The chiefs haven't actually come forward to say that, and Mullen's comments, as already noted, were his personal opinion not his opinion about what was best for the military. As for society having 'moved on,' what evidence is there that it's been for the better?
Cheney notes that views about gays are generational. Yes, I've noticed too that there's a tolerance, even a disinterested acceptance of homosexuality among the younger generations, but that only suggests to me that relativism, secularism and gay lobbies have successfully brainwashed whole segments of our culture, including, apparently, people supposedly as distinguished and smart as Dick Cheney. Just because the kids think being gay is not a big deal doesn't make it so, and that's especially true when it comes to gays in the military, an institution about which most of us, including young people, know very little.

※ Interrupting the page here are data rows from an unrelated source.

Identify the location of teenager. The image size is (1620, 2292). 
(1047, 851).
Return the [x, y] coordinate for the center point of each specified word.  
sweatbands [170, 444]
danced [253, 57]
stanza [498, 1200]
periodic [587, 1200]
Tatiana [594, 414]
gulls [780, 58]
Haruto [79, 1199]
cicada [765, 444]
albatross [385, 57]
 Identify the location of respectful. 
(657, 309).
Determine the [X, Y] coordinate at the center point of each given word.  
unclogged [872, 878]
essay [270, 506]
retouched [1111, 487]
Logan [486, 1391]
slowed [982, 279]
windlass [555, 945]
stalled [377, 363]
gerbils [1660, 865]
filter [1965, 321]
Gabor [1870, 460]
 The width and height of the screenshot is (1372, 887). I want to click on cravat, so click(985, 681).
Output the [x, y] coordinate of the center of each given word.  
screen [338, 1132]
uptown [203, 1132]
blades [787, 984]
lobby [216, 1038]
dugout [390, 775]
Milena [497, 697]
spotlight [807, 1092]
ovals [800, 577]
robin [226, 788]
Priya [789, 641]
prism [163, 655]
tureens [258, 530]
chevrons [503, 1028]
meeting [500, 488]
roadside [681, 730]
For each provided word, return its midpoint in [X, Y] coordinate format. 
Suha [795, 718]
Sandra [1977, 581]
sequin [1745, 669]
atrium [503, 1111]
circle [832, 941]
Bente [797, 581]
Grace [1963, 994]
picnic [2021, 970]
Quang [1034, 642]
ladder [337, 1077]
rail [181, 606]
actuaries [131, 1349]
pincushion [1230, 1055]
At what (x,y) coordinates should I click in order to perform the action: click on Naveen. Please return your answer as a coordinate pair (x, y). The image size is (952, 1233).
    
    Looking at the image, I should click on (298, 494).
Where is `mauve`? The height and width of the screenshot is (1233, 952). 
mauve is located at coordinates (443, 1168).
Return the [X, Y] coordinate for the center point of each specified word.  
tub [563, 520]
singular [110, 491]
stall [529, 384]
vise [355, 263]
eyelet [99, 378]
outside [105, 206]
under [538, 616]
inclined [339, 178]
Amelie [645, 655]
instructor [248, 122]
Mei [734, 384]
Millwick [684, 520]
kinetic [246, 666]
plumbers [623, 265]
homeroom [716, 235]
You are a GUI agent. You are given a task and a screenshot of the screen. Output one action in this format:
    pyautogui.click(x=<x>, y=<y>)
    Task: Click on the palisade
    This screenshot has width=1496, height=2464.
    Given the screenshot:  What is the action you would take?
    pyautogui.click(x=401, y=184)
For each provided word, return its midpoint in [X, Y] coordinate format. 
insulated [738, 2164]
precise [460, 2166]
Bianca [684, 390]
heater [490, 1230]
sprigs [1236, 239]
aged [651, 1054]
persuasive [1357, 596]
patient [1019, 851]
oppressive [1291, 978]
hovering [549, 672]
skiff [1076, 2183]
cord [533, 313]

The Center for Military Readiness held a news conference today on the question of how gays in the military would improve military readiness. As one of their policy papers explains, a Democrat from Pennsylvania, Rep. Patrick Murphy, is sponsoring H.R. 1283, legislation that would repeal Section 654, Title 10, U.S.C. (commonly, though erroneously, known as 'don't ask, don't tell') and would "replace it with an open-ended, radical “LGBT Law” that would forbid discrimination based on “homosexuality or bisexuality, whether the orientation is real or perceived.”"
This same policy paper contains charts showing the consequences that will arise if such a law is passed--how this social engineering project places fabricated rights above the needs of the military, the potential increase in sexual harrassment to include not only male/female harrassment, but male/male and female/female harrassment as well as demands for PC diversity training just to mention a few. As the charts show, open homosexuality in the military can only lead down a black hole--"Military Reputation and Recruiting Rates Down" and "Military Culture Irrevocably Degraded."
Unfortunately, we have a president who places his liberal social ideology above the best interests of the military, along with a culture so steeped in narcissistic self-involvement that its citizens have little motivation (and perhaps now lack the ability) to consider the greater good as opposed to what's good 'for me.' The Center for Military Readiness is rightly examining the issue of gays in the military in terms of the former.